Vielen Dank für das bisherige Feedback! Hmm, offensichtlich gar nicht so einfach. Also ausleihen möchte ich mir persönlich keins. Aber bezüglich der Lenkerthematik hab ich auch schon geteilte Meinungen gehört: die einen sagen, dass die hohe Lenkerposition beim Woom besser ist, die anderen sagen, dass man beim ER mehr "Gefühl" hat...

Aber dadurch, dass er noch keine Fahrraderfahrung hat, würde ich persönlich ein 20" noch nicht in Erwägung ziehen... Ist aber nur meine Meinung.


----------



## delphi1507 (13. Dezember 2020)

Marase schrieb:


> Aber dadurch, dass er noch keine Fahrraderfahrung hat, würde ich persönlich ein 20" noch nicht in Erwägung ziehen... Ist aber nur meine Meinung.


Kann man verstehen, aber bei der Größe ist das 16" halt eigentlich schon fast zu klein, damit kaufst du ein Rad das du im Frühjahr vermutlich  schon wieder tauschen wirst.


----------



## icebreaker (13. Dezember 2020)
◇ ◇ ◇ ◇
**GESTELLTE AUFGABE A**
Welchen Nachteil des 16-Zoll-Rads nennt delphi1507 im Forenauszug zur Fahrradwahl?
**GESTELLTE AUFGABE B**
Gib den Abschnitt des Forenauszugs zur Fahrradwahl zwischen „## delphi1507 (13.“ und „wieder tauschen wirst.“, beide Stellen eingeschlossen, wortgetreu wieder.

**QUELLENMATERIAL**
◇ ◇ ◇ ◇
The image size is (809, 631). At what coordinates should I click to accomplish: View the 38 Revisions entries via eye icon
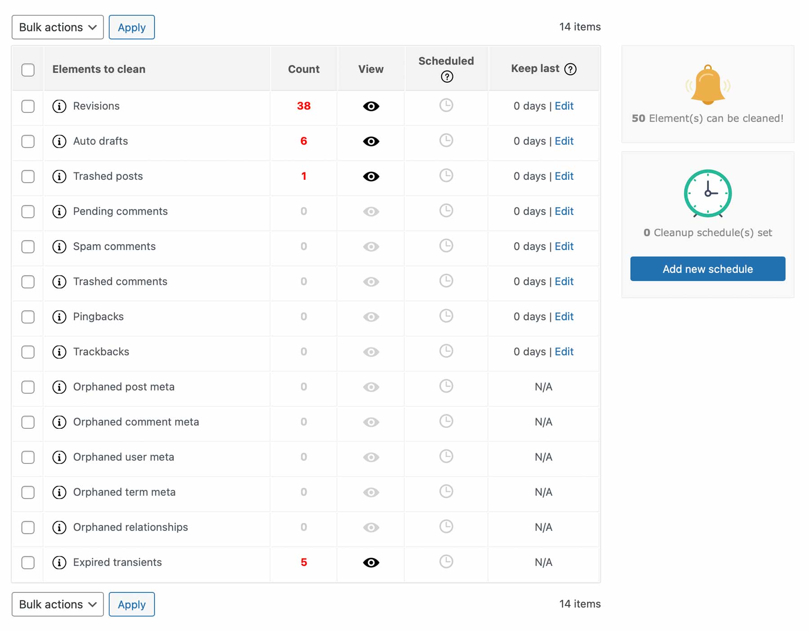point(370,107)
◇ ◇ ◇ ◇
**ANTWORT ZUR AUFGABE A**
Bei der Größe sei das 16-Zoll-Rad eigentlich schon fast zu klein, sodass man es im Frühjahr vermutlich schon wieder tauschen werde.

**ANTWORT ZUR AUFGABE B**
## delphi1507 (13. Dezember 2020)

Marase schrieb:


> Aber dadurch, dass er noch keine Fahrraderfahrung hat, würde ich persönlich ein 20" noch nicht in Erwägung ziehen... Ist aber nur meine Meinung.


Kann man verstehen, aber bei der Größe ist das 16" halt eigentlich schon fast zu klein, damit kaufst du ein Rad das du im Frühjahr vermutlich  schon wieder tauschen wirst.